Quand il eut terminé le culte, il dit au roi qui se tenait
à son côté : « Sire, allongez-vous à
terre, vous prosternant des huit membres du corps, devant la Souveraine
des formules sacrées, ici présente. Cette dispensatrice
de faveurs vous accordera d'être exaucé quant à
vos désirs. »
Se rappelant les mots du vampire, le roi s'écria : «
Je ne sais comme il faut faire. Montrez-moi d'abord, ô révérend;
je ferai ensuite de la même manière. »
Et tandis que le mendiant se laissait tomber à terre pour lui
montrer, le roi, d'un coup d'épée, lui trancha la tête.
De la poitrine du mendiant qu'il déchira, il retira le cœur,
tel un lotus, et offrit au vampire la tête ainsi que le cœur.
Les troupes de Fantômes applaudissaient de-ci de-là avec
allégresse, cependant que le vampire, satisfait, sortit de
dedans le cadavre et « Sire, dit-il au roi, la souveraineté
sur les Esprits aériens que convoitait ce moine mendiant deviendra
votre lot quand s'achèvera votre règne sur terre. Je
vous ai tourmenté. Choisissez donc une faveur ! »
« Si tu es content, répondit le roi, quelle faveur souhaitable
n'aurai-je pas atteinte ? Pourtant je vais te demander une chose,
s'il est vrai que tu n'as point parlé en vain. Puissent ces
vingt-quatre premiers récits à énigmes, si plaisants
avec leurs péripéties variées, puisse aussi le
vingt-cinquième qui les parachève, devenir tous fameux
et en honneur sur terre ! »
« Il en sera ainsi, dit le vampire. Je vais ajouter quelque
chose de plus précis, écoutez. Ces vingt-quatre premiers
contes et leur épilogue seront fameux à travers le monde.
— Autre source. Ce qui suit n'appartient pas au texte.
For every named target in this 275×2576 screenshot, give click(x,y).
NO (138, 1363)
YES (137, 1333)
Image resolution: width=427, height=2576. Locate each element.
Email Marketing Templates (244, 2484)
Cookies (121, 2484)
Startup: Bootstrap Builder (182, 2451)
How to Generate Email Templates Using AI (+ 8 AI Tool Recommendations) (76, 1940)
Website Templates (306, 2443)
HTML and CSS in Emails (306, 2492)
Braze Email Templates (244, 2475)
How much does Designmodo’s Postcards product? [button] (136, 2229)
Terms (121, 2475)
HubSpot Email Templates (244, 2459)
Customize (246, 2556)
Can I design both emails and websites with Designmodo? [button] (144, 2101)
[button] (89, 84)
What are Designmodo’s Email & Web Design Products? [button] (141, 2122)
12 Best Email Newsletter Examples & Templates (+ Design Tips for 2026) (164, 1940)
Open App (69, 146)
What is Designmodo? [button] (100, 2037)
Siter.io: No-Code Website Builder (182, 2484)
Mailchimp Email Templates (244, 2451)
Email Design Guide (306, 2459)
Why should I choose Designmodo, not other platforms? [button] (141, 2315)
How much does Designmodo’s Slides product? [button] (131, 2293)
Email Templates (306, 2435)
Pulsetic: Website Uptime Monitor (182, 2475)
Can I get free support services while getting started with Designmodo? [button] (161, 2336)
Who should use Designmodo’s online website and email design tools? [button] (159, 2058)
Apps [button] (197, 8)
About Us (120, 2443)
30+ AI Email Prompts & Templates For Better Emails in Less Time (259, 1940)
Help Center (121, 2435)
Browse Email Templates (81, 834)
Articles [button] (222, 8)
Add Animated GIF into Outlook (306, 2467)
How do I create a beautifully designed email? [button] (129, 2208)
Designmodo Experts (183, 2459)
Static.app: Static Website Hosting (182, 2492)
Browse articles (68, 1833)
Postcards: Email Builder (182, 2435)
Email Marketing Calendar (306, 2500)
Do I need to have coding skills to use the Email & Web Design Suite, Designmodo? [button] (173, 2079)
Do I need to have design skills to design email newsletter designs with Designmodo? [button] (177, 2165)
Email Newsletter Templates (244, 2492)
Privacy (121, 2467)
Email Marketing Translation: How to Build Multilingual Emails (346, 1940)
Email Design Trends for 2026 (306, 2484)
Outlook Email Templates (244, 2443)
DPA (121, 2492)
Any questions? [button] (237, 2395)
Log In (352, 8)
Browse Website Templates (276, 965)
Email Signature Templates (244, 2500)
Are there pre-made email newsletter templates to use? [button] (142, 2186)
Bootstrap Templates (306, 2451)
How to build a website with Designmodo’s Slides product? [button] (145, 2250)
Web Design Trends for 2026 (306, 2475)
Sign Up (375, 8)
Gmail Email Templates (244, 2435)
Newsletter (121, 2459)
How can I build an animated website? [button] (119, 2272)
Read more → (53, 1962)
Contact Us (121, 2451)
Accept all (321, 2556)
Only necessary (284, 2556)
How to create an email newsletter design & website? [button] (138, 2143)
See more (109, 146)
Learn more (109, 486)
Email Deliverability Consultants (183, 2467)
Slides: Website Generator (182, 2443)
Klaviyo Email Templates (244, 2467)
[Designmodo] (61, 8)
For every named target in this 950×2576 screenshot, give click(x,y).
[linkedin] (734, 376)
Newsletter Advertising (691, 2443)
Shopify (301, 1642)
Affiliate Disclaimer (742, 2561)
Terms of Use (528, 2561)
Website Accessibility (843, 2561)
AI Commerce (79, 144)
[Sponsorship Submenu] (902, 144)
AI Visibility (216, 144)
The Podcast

Ils porteront du mérite sur terre. Ce sera la suite de récits
dénommés les Vingt-cinq Contes du Vampire. Quiconque
en racontera avec diligence, fût-ce un seul verset, quiconque
les écoutera, il sera immédiatement délivré
du mal. Et partout où ces récits seront diffusés,
coboldes et vampires, ogres, sorcières et démons ne
prévaudront pas. »
Quand le vampire eut parlé, il sortit du cadavre par sa Puissance
magique et se rendit où il lui plut d'aller. Alors le Grand
Seigneur en Personne se manifesta, avec les dieux, en présence
du roi qui courbait le front; et, satisfait, il lui adressa la parole
en ces termes :
« Tu as bien fait, mon fils, de tuer ce faux ascète qui
avait l'ardente convoitise de régner sur les Esprits aériens.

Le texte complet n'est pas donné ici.